EXCERPTED DATA:
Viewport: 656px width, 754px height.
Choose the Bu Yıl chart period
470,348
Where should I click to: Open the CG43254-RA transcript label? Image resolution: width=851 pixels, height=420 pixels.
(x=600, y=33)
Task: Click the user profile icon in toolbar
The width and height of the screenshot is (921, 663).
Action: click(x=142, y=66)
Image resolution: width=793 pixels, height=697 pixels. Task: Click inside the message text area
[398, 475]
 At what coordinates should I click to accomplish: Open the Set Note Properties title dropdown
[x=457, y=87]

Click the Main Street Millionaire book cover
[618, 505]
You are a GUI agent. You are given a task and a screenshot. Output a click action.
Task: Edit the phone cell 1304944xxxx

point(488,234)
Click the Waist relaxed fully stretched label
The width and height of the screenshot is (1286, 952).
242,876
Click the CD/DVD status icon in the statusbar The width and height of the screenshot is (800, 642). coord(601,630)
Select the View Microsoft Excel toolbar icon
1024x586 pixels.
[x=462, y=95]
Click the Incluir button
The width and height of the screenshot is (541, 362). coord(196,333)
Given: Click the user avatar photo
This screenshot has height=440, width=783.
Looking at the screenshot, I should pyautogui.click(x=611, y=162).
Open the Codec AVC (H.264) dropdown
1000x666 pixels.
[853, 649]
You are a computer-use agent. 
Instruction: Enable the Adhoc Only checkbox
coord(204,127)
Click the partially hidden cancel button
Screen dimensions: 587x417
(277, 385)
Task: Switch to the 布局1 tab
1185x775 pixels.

DESCRIPTION OF THE TASK:
For the string "icon", go line by line through the material and copy every line that has it.

FINAL ANSWER:
Task: Click the user profile icon in toolbar
Click the CD/DVD status icon in the statusbar The width and height of the screenshot is (800, 642). coord(601,630)
Select the View Microsoft Excel toolbar icon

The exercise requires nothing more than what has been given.